▸ Directions: Could you turn the lines starting at the one containing "At what coordinates" and ending at the one containing "coord(478,38)" into a Markdown table with the columns Row and Line, skipping blank lines? Leave the pictures out of your answer.

▸ Records:

◆ ◆ ◆ ◆

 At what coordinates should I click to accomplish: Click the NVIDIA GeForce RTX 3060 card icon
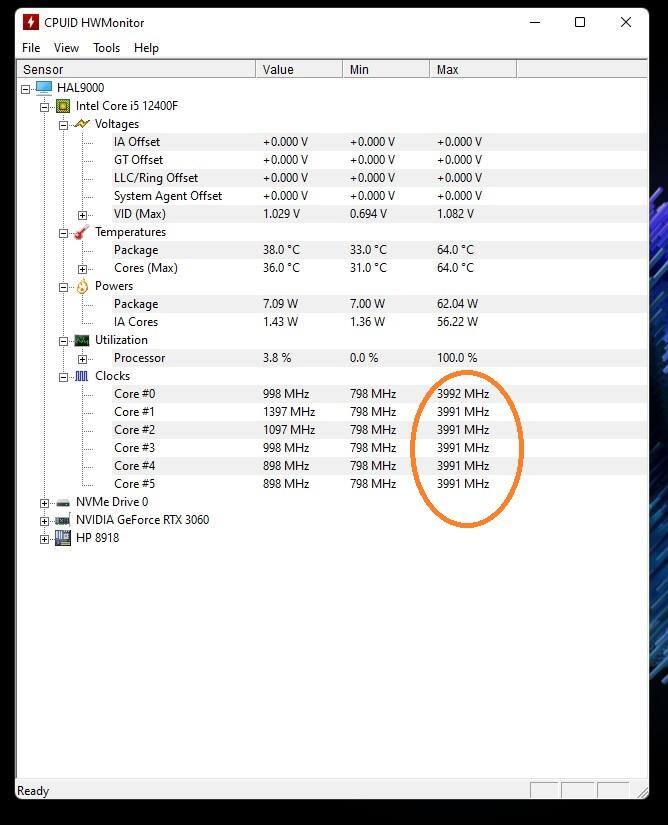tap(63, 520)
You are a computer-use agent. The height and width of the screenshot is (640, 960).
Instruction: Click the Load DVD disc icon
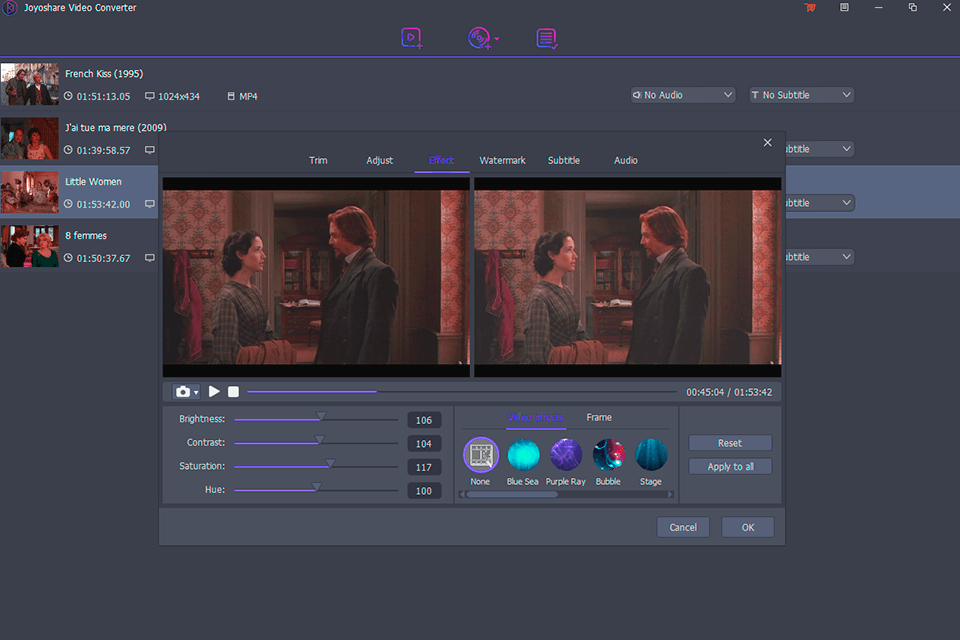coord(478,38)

◆ ◆ ◆ ◆

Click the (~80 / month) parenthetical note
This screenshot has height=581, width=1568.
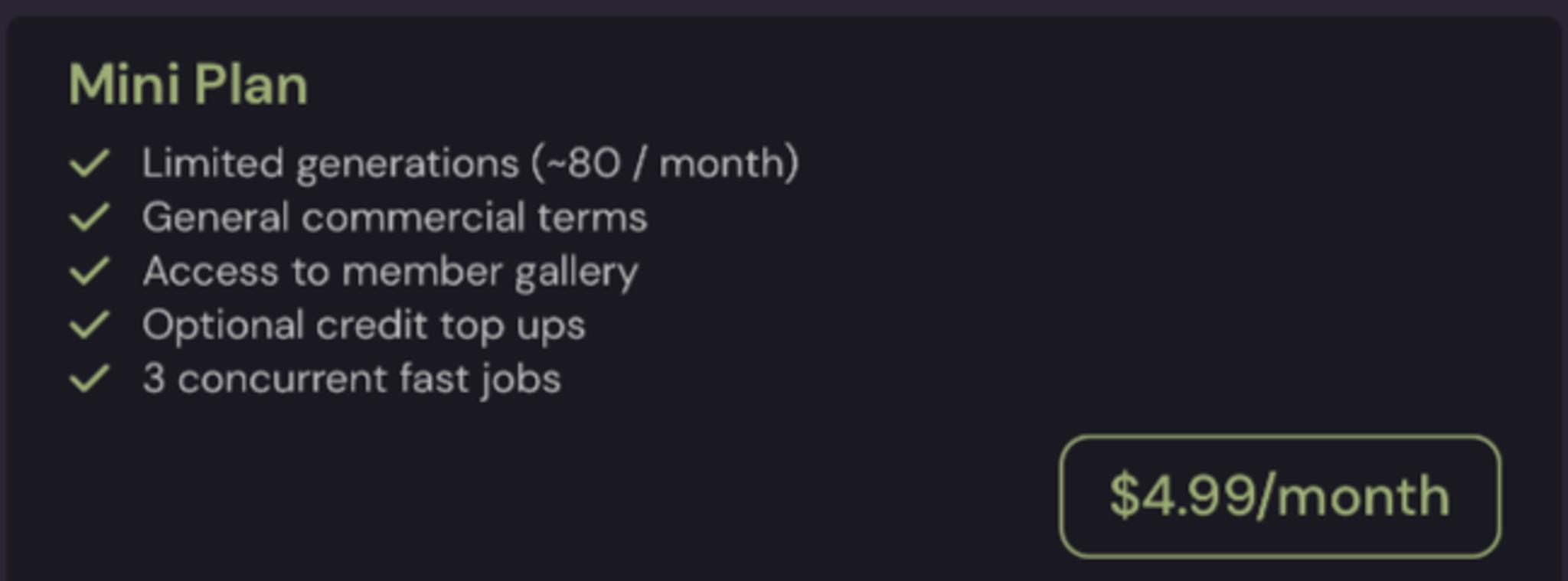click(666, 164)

◆ ◆ ◆ ◆

▸ Completed task:
| Row | Line |
|---|---|
| 1 |  At what coordinates should I click to accomplish: Click the NVIDIA GeForce RTX 3060 card icon |
| 2 | tap(63, 520) |
| 3 | You are a computer-use agent. The height and width of the screenshot is (640, 960). |
| 4 | Instruction: Click the Load DVD disc icon |
| 5 | coord(478,38) |